Carlos, como mencionaba anteriormente, sufre de existir; un cuestionamiento
permanente lo atraviesa –su vida, su pareja, su trabajo–, pero no puede hacer nada,
no logra dejar de quejarse y de debatir existencialmente, en tanto procastina su
acto indefinidamente.
Las otras mujeres que aparecen en su camino son relaciones sin deseo que no
hacen más que acrecentar su dolor de vivir y su culpa de existir.

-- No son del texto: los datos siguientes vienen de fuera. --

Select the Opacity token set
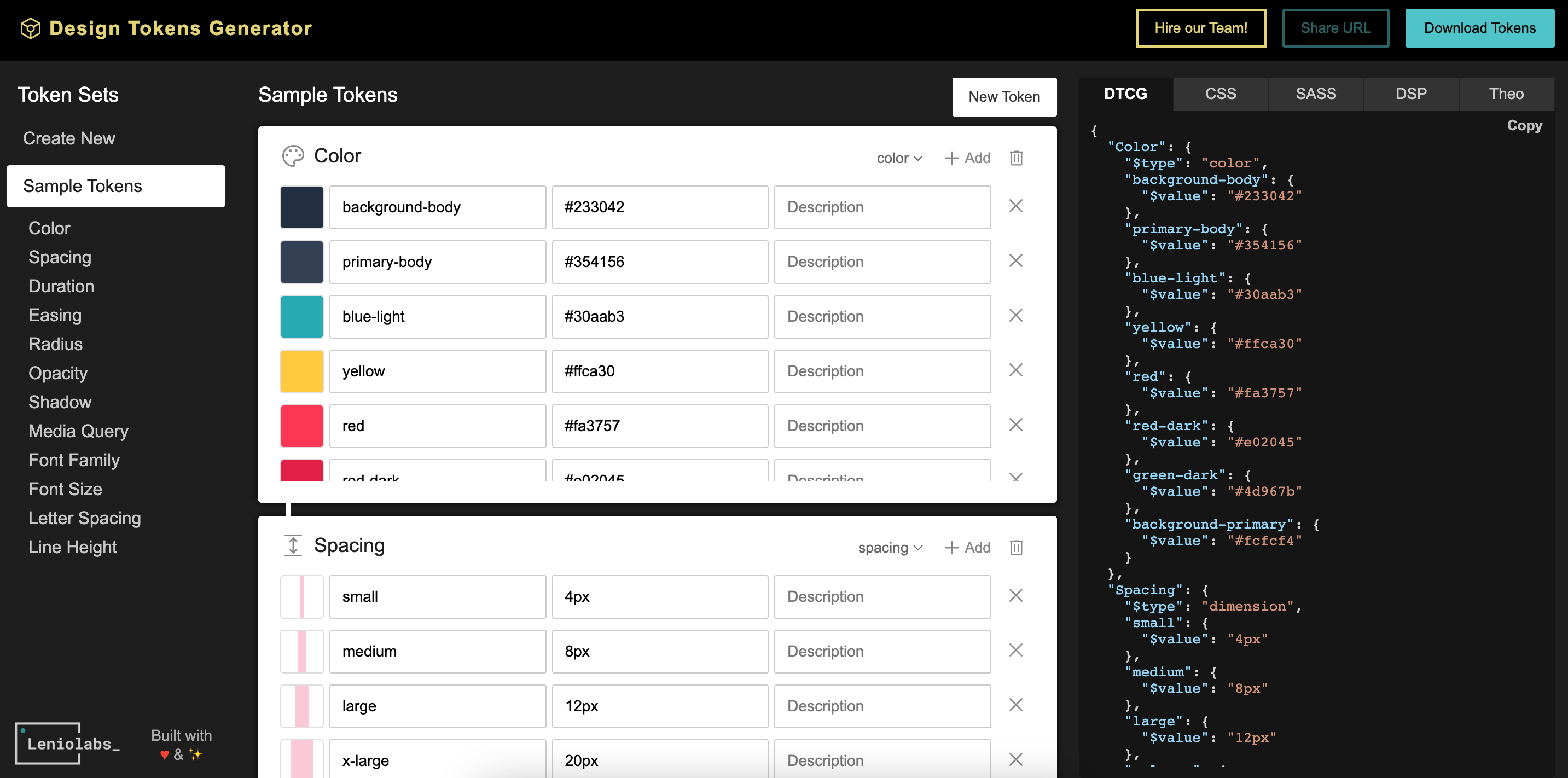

Los intentos de suicidio (el acting-out)


Como reverso de lo dicho, Carlos también produce ciertos puntos de
radicalismo emparentados con el escenario del acting-out que, en oposición con
lo que vimos anteriormente, son un llamado, una apelación. Con el intento de
autoeliminación Carlos cuestiona su deseo de otra forma, procura la instalación
del Otro7 en el punto en que la pantomima desfallece.
Las escenas que propone Carlos en la pantomima y el acting-out son diferentes,
en la primera evita la emergencia del deseo, en la segunda, en cambio, grita el
deseo.
El intento de autoeliminación da a oír a otro. que se ha vuelto sordo.
¿Qué pretendía Carlos en su intento desesperado del ritual tanático?
Ahora de alguna manera estamos advertidos de que su acto fue un acto
atravesado por los significantes de su novela familiar, por su historia. Un acto que
toca su ser y pide a gritos ser descodificado, es por eso que lo situamos como un
acting.
Un acting out que muestra, no al gran Otro (como en el pasaje al acto) sino a
un semejante, al otro semejante.
Carlos en el intento de muerte no habla en su nombre. No sabe lo que está
mostrando, no puede reconocer el sentido de lo que devela. Es a ese otro semejante
a quien se confía el cuidado de descifrar y de interpretar los guiones escénicos.
Lamentablemente, yo no tuve la lucidez necesaria para poder intervenir de
otra manera en el intento de autoeliminación anterior, en el que lo conocí. No pude
escuchar qué era lo que estaba en juego en ese acto macabro que lo enlazaba al
Otro.
Su último acto fatal, su acto más logrado, la muerte, en definitiva terminó
siendo un acto fallado, ya que su intención desesperada era la de despertar y no la
de dormir para siempre.

7 El Otro es el concepto utilizado por Jacques Lacan para señalar un lugar simbólico que determina el sujeto, a veces de manera
exterior a él y otras de forma intersubjetiva, en su relación con el deseo.